Rebecca Latham Brown is an American law professor who is The Rader Family Trustee Chair in Law specializing in Constitutional law at USC Gould School of Law.

Biography
Brown was raised in Santa Fe, New Mexico, and received her B.A. from St. John's College (Annapolis, MD) in 1980. She earned her J.D. in 1984, graduating magna cum laude from Georgetown University Law Center, where she was the articles editor of the Georgetown Law Journal.
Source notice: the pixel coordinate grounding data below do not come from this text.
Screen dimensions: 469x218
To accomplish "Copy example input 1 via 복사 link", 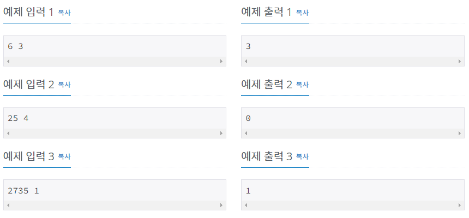I will [x=64, y=13].
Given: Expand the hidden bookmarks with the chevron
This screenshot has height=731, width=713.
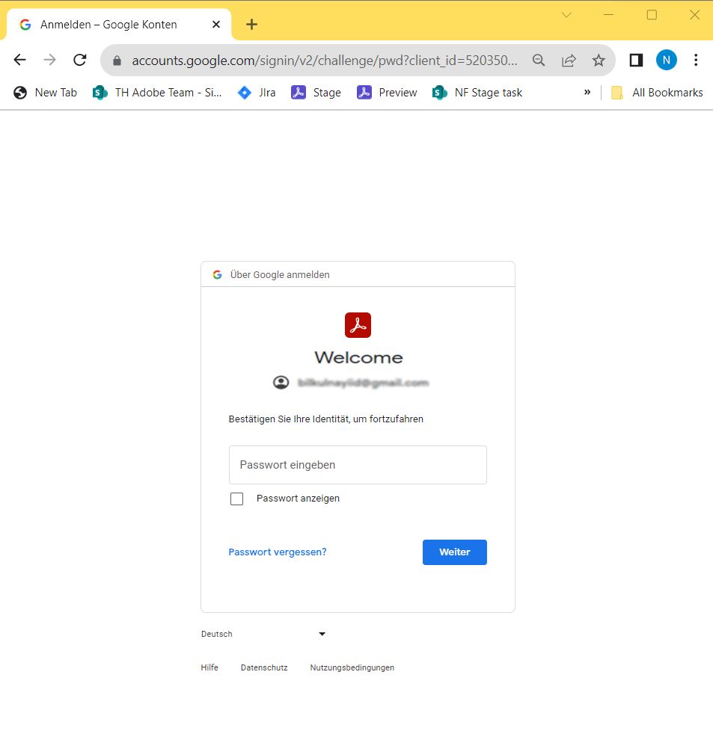Looking at the screenshot, I should (x=587, y=92).
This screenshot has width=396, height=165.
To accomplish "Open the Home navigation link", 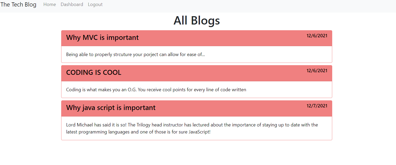I will coord(49,4).
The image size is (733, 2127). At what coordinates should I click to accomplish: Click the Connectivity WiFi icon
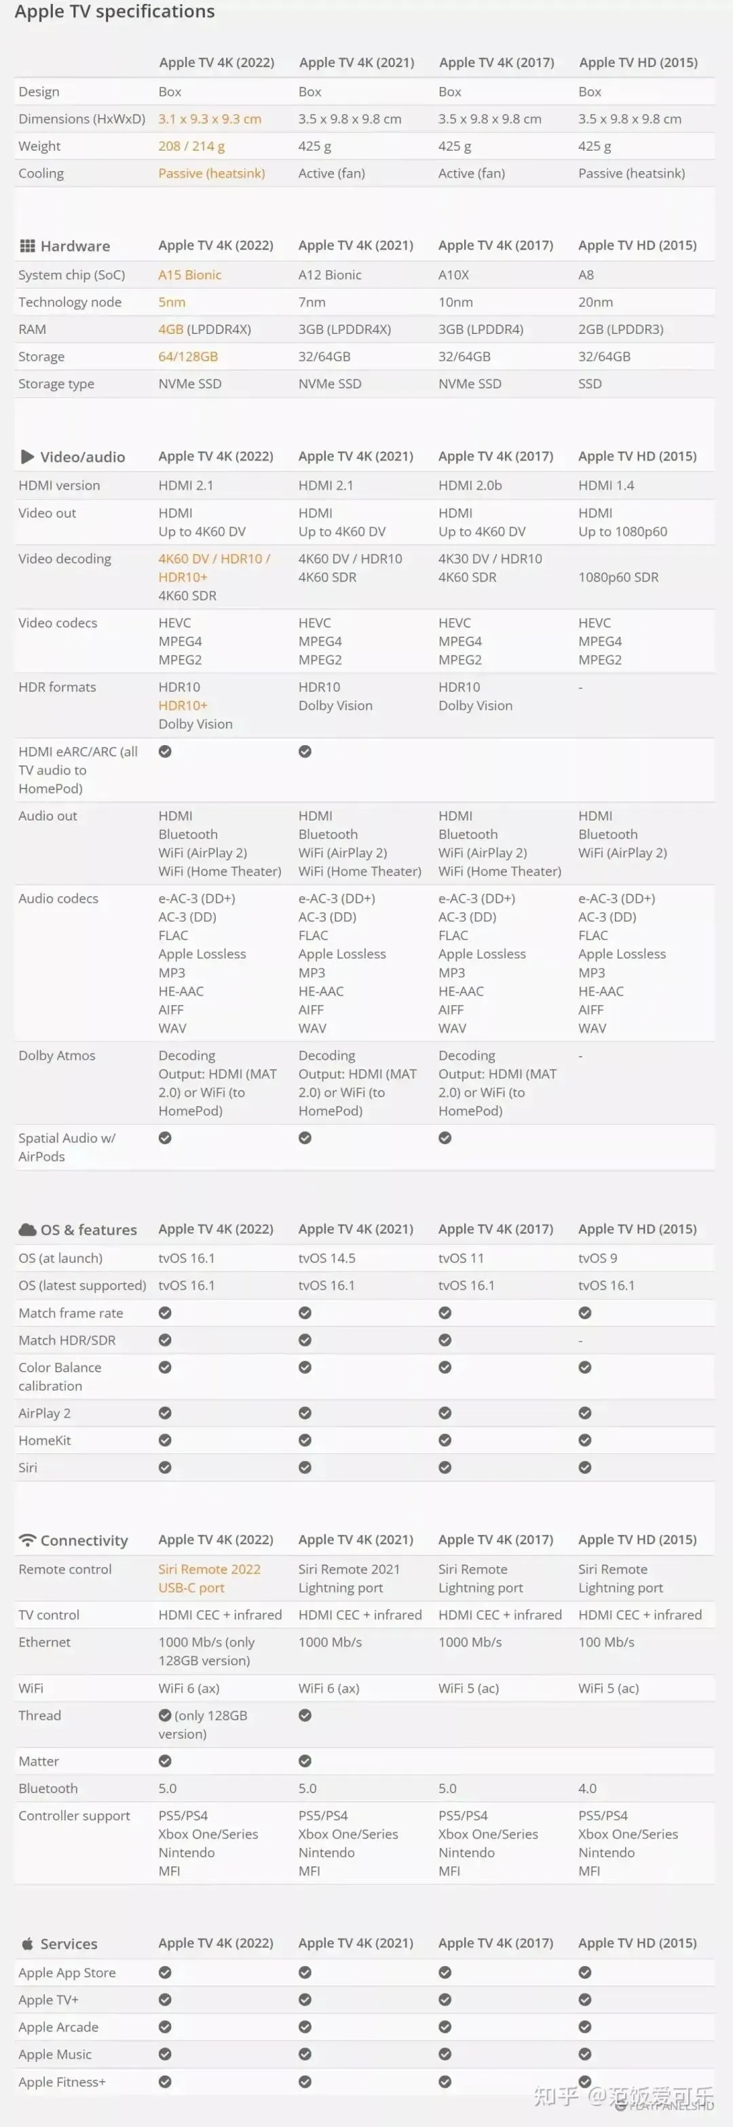[27, 1540]
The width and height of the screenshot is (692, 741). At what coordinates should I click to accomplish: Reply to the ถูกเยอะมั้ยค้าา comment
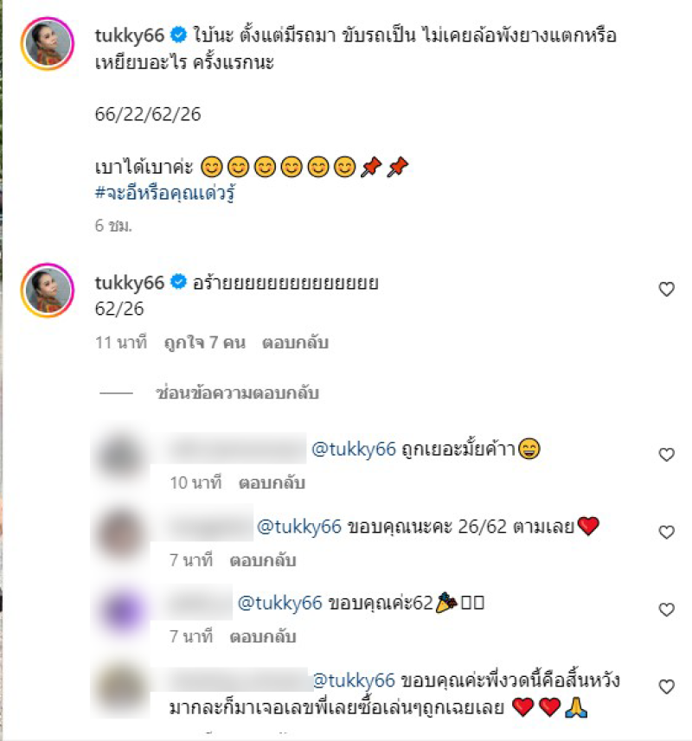[x=272, y=482]
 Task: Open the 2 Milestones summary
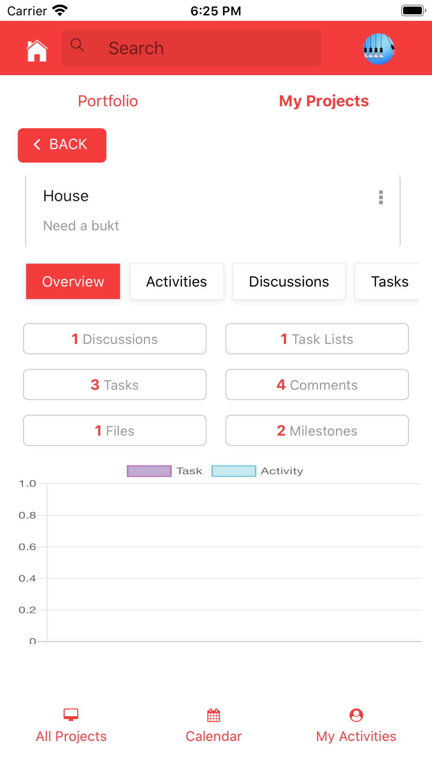[x=317, y=431]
Following graduation, she served as a clerk for Judge Spottswood Robinson III of the United States Court of Appeals for the District of Columbia and during the 1985-1986 Term for Thurgood Marshall of the Supreme Court of the United States.

After her clerkships, Brown worked in the Office of Legal Counsel in the U.S. Department of Justice. She then entered private practice with Onek, Klein & Farr in Washington, D.C. From 1988 to 2008, she was a professor at Vanderbilt University Law School, where in 2003 she was named to the Allen Chair in Law.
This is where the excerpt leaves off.